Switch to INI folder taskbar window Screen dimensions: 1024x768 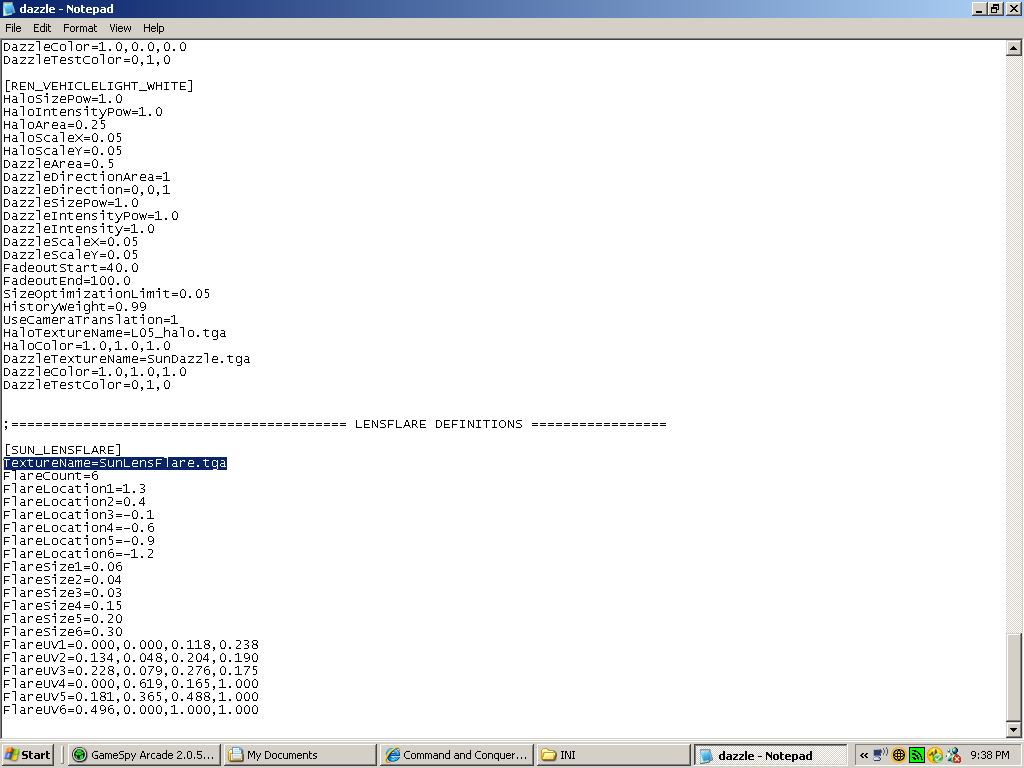pyautogui.click(x=613, y=755)
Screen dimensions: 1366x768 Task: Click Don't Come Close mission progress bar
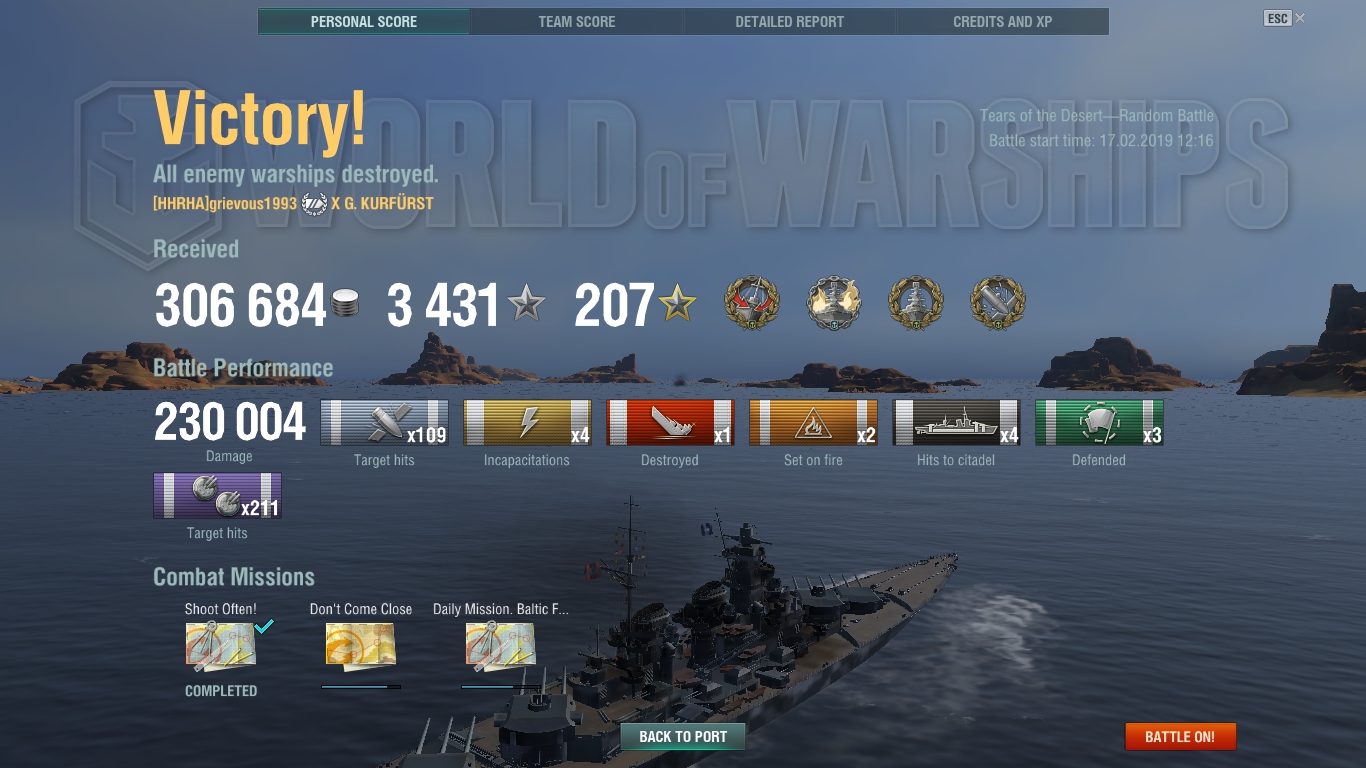click(361, 687)
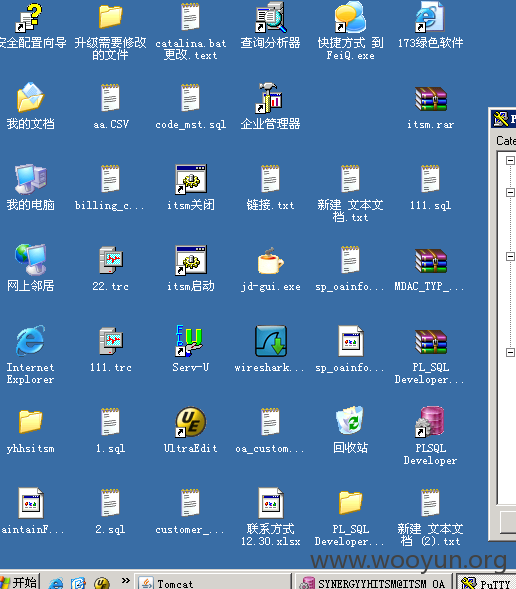This screenshot has height=589, width=516.
Task: Collapse the first PuTTY category tree node
Action: [x=510, y=160]
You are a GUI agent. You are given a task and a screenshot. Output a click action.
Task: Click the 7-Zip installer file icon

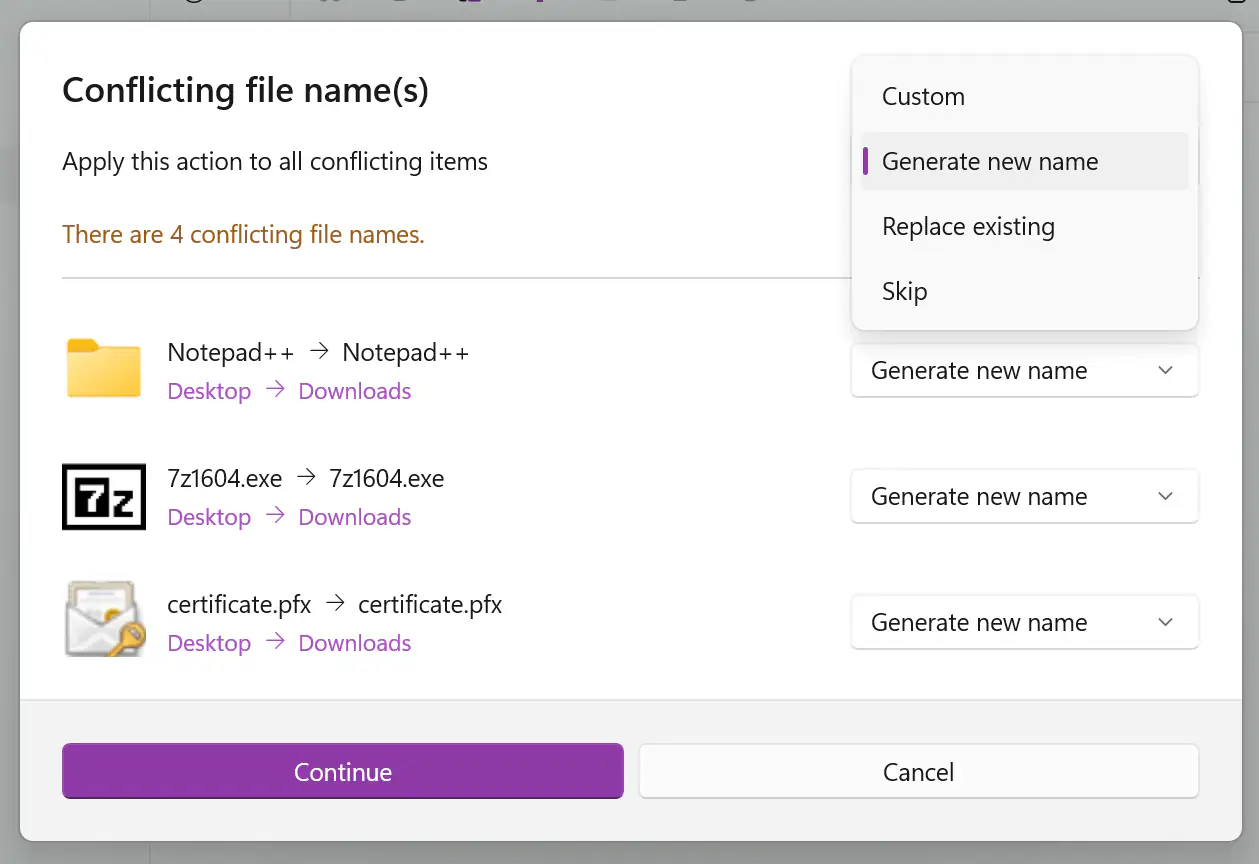pyautogui.click(x=103, y=494)
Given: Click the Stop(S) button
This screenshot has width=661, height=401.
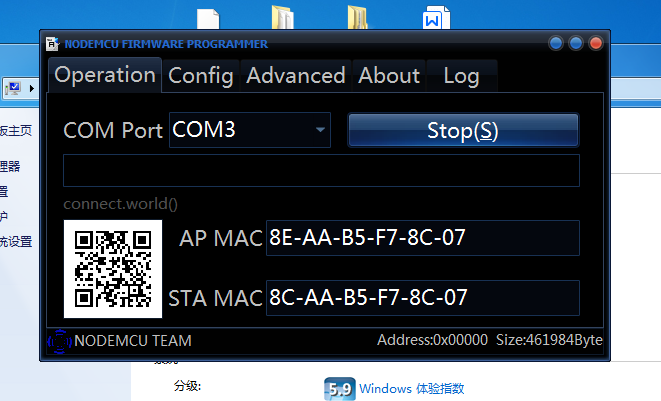Looking at the screenshot, I should tap(463, 130).
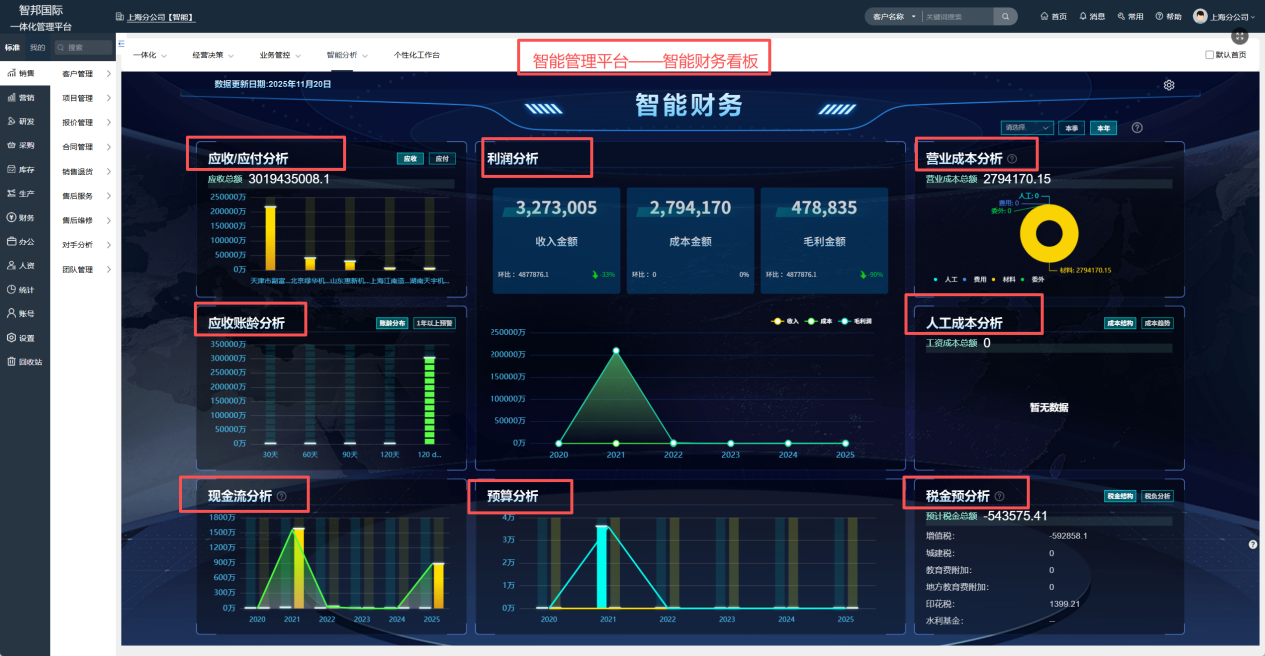Enable the 默认首页 checkbox
The image size is (1265, 656).
click(x=1210, y=55)
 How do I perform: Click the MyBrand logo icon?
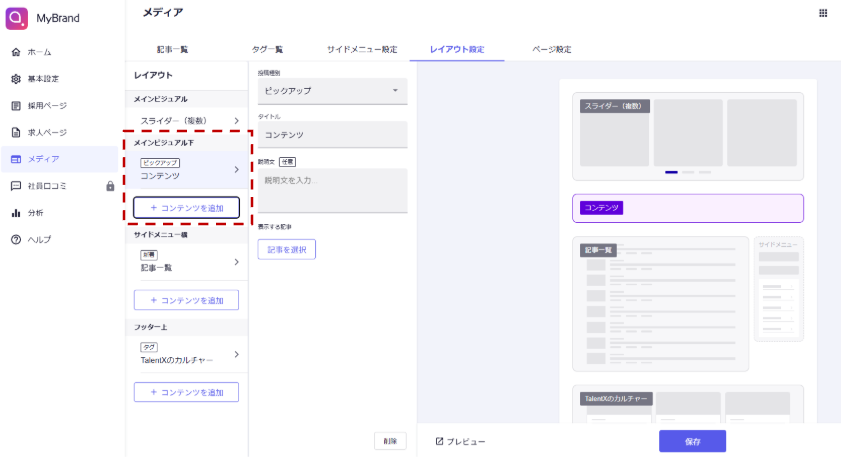point(17,18)
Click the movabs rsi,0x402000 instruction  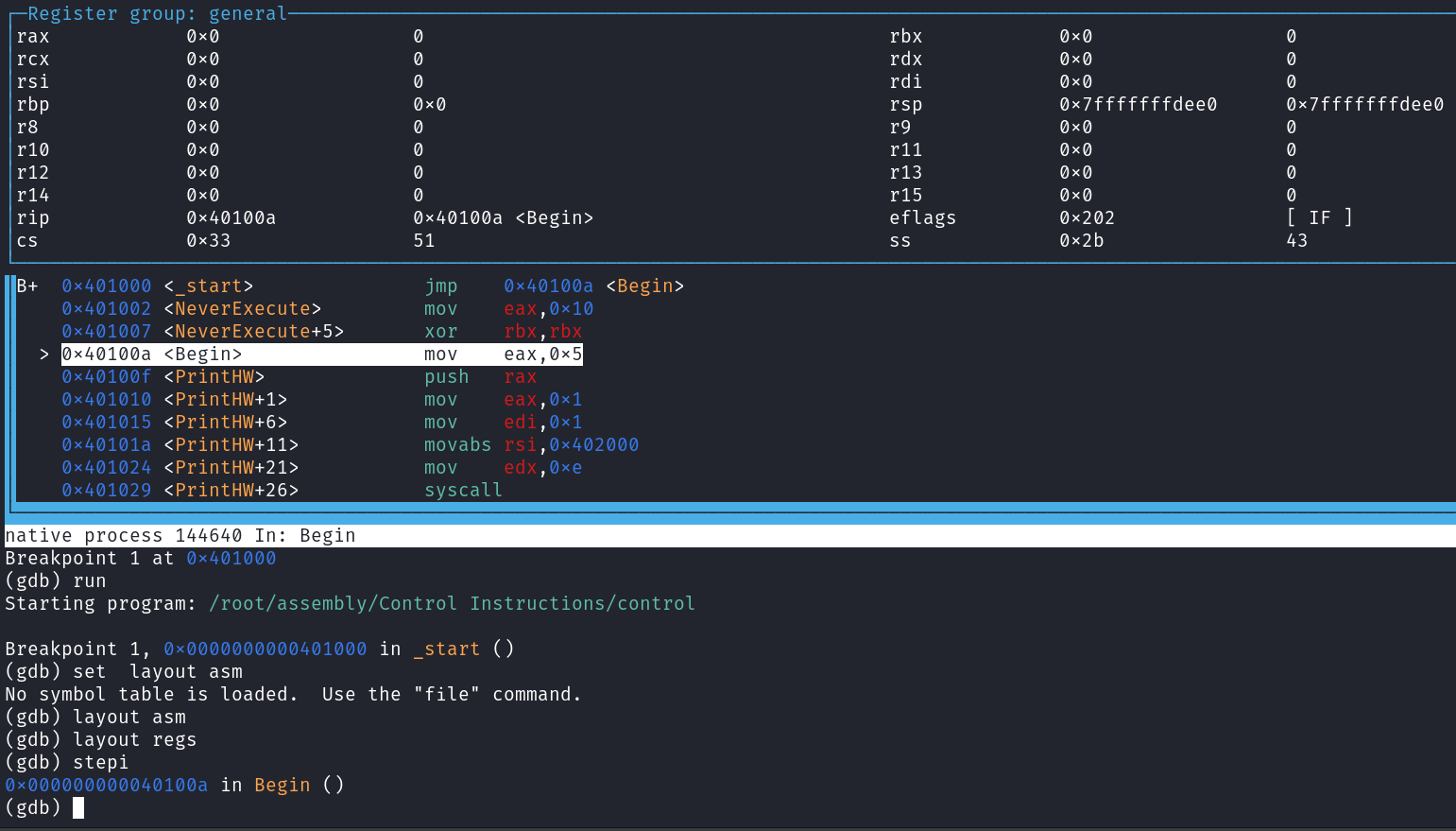(x=531, y=445)
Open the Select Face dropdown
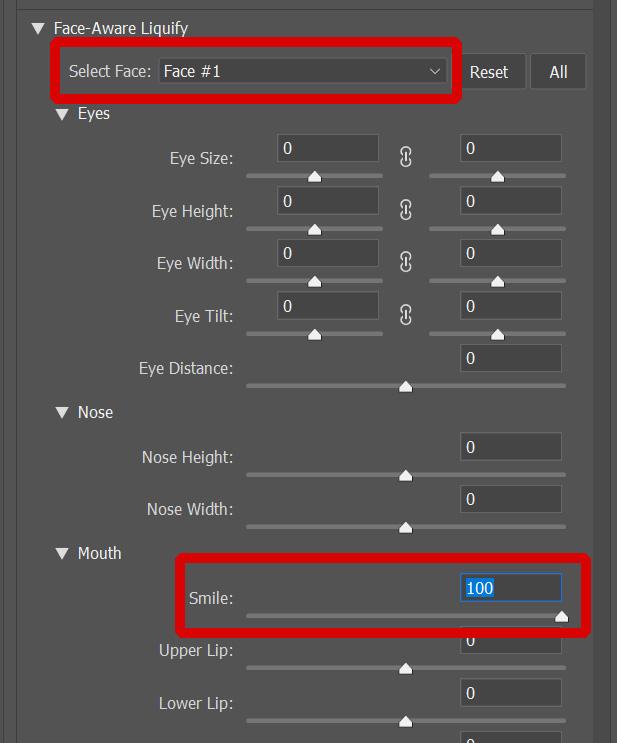The image size is (617, 743). pos(302,71)
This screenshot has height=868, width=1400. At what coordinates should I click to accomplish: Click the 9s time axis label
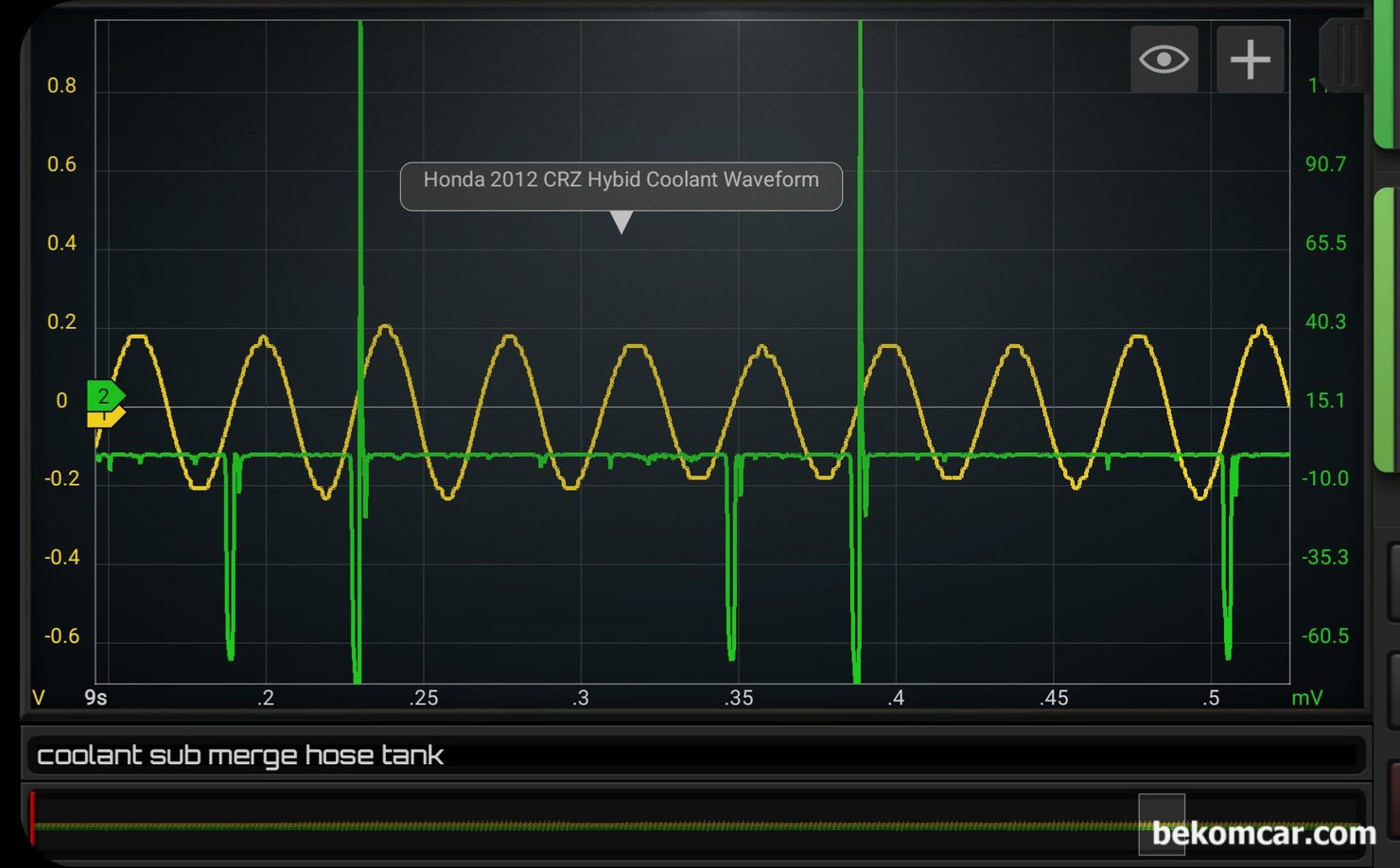coord(96,698)
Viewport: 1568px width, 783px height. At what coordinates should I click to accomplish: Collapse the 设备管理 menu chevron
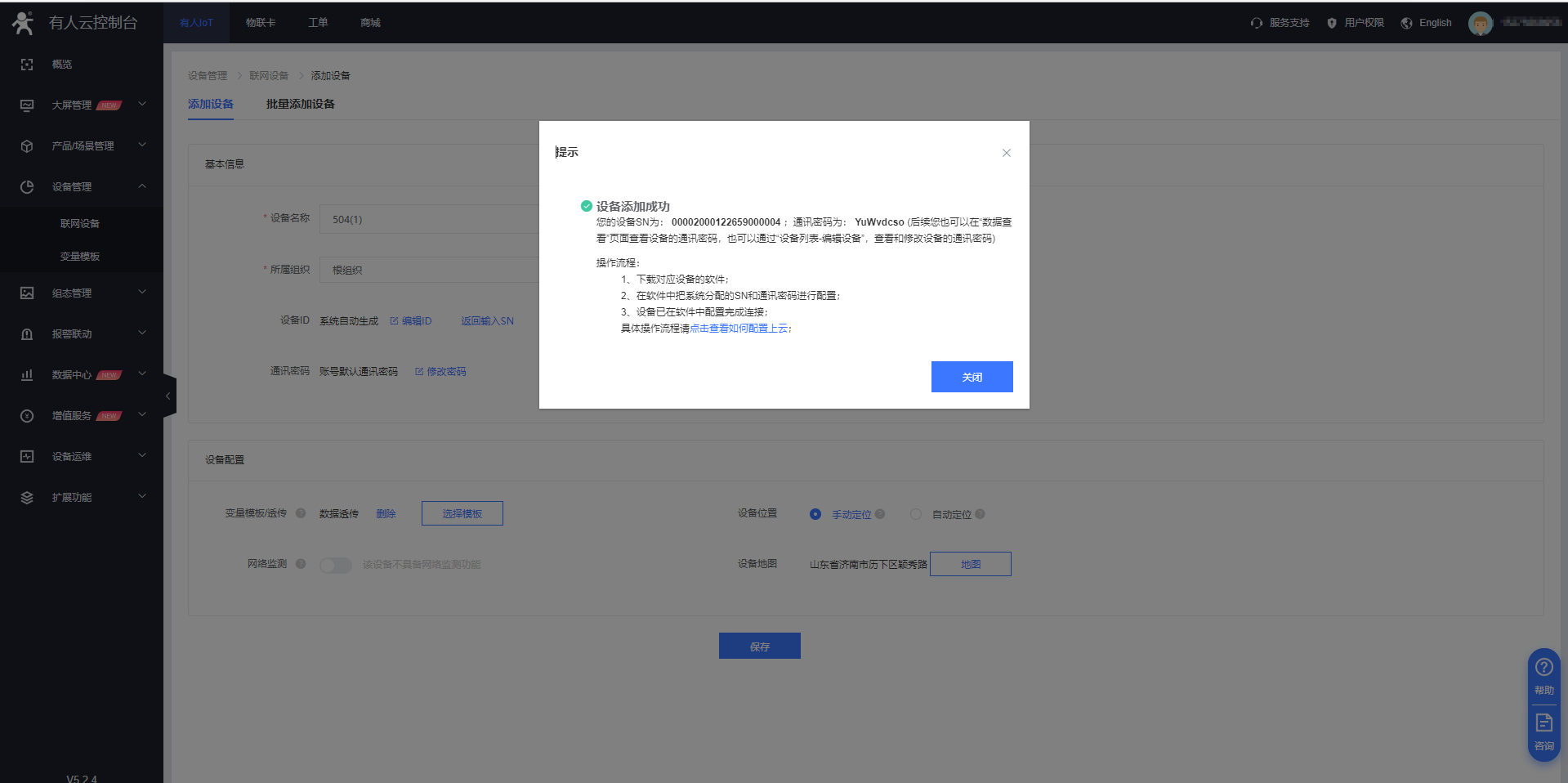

### What this task involves
Write out exactly the lines from the one containing "This screenshot has height=868, width=1400." through the last line of the records above, both ends included, and leave out any pictures.

### Reply to the task
This screenshot has height=868, width=1400. At what coordinates should I click to accomplish: Click the 9s time axis label
coord(96,698)
Viewport: 1568px width, 783px height. At what coordinates should I click to accomplish: Collapse the 设备管理 menu chevron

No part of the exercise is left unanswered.